Les temps qui ont précédé la révolution cubaine, recréés par le réalisateur et le chef opérateur de Quand passent les cigognes.

Soy Cuba

En 1958, Cuba est devenu un lieu de villégiature pour les Américains. Une partie de la population s’est entassée dans des bidonvilles entourant La Havane et les paysans vivent dans la misère, à la merci des propriétaires terriens. Le mécontentement grandit, comme le nombre de partisans de Fidel Castro…

Soy Cuba, sorti en 1964, une coproduction entre l’URSS et Cuba, est l’avant-dernière réalisation de Mikhail Kalatozov et le troisième des grands films qu’il réalise avec le chef-opérateur Sergueï Ouroussevski, après Quand passent les cigognes (Letyat zhuravli, 1957), salué par la Palme d’or en 1958, et La Lettre inachevée (Neotpravlennoe pismo, 1960).

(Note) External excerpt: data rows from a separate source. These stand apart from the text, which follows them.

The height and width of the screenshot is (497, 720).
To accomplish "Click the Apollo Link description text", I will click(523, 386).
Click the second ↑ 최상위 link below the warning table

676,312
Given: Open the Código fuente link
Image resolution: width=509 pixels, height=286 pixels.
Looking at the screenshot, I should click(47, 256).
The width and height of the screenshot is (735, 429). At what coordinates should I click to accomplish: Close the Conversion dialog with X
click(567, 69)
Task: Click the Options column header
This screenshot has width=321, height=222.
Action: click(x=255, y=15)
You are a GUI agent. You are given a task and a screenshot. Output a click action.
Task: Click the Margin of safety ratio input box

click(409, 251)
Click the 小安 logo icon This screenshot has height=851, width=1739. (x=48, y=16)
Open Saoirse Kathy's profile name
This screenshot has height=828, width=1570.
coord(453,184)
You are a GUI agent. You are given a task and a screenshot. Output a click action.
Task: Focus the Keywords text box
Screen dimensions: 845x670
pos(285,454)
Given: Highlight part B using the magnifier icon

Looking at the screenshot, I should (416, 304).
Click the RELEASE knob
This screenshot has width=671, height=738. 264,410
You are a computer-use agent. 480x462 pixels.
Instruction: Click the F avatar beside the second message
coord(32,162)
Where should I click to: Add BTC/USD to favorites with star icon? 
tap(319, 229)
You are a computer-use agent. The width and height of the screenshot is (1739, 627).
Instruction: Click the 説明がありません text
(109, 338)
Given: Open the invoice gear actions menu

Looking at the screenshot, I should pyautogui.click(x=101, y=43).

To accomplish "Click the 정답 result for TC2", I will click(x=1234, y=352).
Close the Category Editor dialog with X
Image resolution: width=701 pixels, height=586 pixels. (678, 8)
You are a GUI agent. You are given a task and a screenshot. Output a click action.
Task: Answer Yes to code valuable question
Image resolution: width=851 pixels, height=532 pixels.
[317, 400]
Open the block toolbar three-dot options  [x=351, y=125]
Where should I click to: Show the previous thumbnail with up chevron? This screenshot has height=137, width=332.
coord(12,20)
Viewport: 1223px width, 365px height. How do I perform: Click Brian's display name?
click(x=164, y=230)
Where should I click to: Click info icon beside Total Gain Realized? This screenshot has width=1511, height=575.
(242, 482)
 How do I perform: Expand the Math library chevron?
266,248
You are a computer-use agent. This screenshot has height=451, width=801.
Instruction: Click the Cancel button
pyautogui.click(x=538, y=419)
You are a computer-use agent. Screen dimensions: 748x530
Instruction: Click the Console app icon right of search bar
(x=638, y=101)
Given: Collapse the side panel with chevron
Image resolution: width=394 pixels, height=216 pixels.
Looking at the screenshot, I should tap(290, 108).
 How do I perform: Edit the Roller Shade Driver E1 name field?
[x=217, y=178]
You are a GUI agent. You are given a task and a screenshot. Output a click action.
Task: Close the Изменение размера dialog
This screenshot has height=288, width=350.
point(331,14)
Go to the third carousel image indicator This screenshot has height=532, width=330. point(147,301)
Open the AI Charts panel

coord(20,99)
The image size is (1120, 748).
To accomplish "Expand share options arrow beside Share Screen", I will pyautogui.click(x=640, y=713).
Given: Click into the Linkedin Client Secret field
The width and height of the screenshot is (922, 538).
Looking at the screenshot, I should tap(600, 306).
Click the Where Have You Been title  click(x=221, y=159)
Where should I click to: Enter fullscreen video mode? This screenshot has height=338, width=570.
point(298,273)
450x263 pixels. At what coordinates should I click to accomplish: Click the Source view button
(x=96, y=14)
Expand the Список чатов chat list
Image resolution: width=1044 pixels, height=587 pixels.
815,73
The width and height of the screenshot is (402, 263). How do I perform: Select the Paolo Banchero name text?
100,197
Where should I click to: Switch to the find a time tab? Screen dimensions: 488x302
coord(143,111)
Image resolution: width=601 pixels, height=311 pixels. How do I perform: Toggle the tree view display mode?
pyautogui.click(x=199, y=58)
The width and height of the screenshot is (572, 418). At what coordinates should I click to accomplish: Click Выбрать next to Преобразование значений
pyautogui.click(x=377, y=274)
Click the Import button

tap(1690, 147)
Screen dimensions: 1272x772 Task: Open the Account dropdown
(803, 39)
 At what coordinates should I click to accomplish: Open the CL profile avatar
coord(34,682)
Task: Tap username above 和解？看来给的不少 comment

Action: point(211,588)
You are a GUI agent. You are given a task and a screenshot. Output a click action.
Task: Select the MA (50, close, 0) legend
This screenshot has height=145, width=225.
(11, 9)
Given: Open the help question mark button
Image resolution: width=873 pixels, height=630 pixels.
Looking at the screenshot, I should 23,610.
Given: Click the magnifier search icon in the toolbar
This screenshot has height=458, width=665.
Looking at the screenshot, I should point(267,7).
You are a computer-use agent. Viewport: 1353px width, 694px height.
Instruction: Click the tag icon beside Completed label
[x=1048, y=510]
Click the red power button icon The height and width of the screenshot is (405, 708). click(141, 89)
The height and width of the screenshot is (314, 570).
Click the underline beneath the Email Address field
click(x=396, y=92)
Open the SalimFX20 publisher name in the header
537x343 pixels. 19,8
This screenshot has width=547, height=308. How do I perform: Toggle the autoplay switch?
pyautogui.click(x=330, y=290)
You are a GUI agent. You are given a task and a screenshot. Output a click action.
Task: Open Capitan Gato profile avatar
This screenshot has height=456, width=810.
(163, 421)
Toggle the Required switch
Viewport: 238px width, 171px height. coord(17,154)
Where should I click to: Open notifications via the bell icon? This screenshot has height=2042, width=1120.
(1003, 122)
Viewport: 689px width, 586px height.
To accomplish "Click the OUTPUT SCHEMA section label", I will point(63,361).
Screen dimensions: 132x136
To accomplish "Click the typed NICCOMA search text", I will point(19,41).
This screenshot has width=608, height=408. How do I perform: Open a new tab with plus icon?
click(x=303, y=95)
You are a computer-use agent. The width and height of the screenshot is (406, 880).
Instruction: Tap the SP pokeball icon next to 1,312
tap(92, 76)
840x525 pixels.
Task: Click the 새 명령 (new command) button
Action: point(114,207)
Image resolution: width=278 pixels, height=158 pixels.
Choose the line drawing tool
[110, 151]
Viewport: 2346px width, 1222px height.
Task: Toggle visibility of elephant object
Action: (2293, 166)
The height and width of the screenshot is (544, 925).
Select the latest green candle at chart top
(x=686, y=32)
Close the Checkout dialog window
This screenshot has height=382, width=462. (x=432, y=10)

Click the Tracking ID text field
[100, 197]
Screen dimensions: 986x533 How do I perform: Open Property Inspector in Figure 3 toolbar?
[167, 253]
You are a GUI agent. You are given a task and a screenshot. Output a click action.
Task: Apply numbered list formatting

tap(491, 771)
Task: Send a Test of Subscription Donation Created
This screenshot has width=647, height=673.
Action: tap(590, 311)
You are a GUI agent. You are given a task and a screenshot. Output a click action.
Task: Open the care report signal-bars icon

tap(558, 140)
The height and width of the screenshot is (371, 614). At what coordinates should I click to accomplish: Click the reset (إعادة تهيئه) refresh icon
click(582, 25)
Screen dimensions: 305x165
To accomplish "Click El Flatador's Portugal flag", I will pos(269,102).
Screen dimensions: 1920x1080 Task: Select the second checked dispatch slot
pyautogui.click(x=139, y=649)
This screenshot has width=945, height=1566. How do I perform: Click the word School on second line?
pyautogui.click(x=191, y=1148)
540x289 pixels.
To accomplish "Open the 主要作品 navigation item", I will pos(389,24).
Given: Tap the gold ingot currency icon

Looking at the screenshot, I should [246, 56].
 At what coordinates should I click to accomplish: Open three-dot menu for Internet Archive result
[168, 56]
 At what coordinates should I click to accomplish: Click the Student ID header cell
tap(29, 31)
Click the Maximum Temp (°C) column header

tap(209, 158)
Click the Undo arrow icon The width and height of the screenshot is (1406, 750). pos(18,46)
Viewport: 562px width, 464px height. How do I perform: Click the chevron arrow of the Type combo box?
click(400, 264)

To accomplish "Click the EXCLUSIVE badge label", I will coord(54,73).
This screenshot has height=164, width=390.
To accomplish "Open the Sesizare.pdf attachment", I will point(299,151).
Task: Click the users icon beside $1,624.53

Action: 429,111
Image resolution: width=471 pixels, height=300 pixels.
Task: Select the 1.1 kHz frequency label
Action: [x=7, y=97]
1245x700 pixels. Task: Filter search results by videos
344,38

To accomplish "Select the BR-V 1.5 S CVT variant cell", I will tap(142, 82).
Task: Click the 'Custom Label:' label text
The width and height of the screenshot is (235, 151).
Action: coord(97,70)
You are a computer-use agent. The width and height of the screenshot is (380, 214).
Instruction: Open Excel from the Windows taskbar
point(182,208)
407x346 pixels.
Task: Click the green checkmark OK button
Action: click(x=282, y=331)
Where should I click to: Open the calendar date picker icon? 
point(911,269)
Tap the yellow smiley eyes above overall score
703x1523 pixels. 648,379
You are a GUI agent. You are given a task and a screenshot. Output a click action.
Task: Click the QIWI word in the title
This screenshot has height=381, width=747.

Soy Cuba, sur un scénario du poète Yevgeni Yevtushenko et du Cubain Enrique Pineda Barnet, oppose l’aisance et l’insouciance de quelques privilégiés à la misère de la plupart et observe la montée du mécontentement de la population, les manifestations sévèrement réprimées et la préparation d’une insurrection. C’est un film choral, dont les protagonistes se succèdent, scène après scène, sans personnages récurrents.

Soy Cuba

Les mouvements de caméra, très souvent portée, dépassent en virtuosité ceux, déjà surprenants, de Quand passent les cigognes. Ils sont poussés à l’extrême dans la scène d’anthologie du cortège accompagnant la dépouille d’un étudiant tué par la police pendant une manifestation. La recherche formelle va jusqu’à utiliser, notamment pour la séquence d’ouverture, une pellicule infrarouge qui modifie les rapports du noir et du blanc, ou à rendre certains plans abstraits par le recours à différents procédés inédits.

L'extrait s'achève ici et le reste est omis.